Minimally immunogenic decellularized porcine valve provides in situ recellularization as a stentless bioprosthetic valve.

Currently used bioprosthetic valves have several limitations such as calcification and functional deterioration, and revitalization through cellular ingrowth is impossible. To overcome these obstacles, we have developed a minimally immunogenic tissue-engineered valve that consists of an unfixed, decellularized porcine valve scaffold capable of being spontaneously revitalized in vivo after implantation. Porcine aortic root tissue was decellularized using detergents such as sodium lauryl sulfate and Triton X-100. The porcine valve was treated very gently and plenty of time was allowed for constituents to diffuse in and out of the matrix. In a preliminary study, a piece of decellularized porcine valve tissue was implanted into the rat subdermal space for 14 and 60 days and the structural integrity and calcification were evaluated.
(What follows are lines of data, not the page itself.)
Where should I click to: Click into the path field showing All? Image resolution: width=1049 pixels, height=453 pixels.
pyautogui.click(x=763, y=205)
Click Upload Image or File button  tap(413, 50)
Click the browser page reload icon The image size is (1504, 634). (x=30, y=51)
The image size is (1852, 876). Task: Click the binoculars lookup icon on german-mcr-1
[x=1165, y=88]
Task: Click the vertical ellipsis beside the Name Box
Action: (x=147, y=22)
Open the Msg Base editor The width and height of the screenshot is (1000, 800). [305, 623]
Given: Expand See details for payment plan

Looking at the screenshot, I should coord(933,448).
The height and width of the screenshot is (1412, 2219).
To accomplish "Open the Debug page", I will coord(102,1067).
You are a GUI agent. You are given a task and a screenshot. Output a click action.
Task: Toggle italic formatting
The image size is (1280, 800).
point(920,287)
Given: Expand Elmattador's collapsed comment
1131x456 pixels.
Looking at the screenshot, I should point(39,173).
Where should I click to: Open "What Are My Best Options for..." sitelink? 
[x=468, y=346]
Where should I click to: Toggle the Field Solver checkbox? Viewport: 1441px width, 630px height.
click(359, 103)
As an in vivo valve replacement model, the decellularized porcine valve was implanted in the pulmonary valve position in dogs and functional and histological evaluation was performed after 1, 2, and 6 months. Histological examination showed that the newly developed detergent treatment effectively removed cellular debris from the porcine aortic tissue. Decellularized porcine valve tissue implanted subdermally in rats showed minimal inflammatory cell infiltration and calcification. In the valve replacement model, spontaneous reendothelialization and repopulation of the medial cells were observed within 2 months, and good valve function without regurgitation was observed by echocardiography up to 6 months. The minimally immunogenic decellularized porcine valve proved effective in mitigating postimplant calcification and provided a suitable matrix for revitalizing prostheses through in situ recellularization, cellular ingrowth, and tissue remodeling.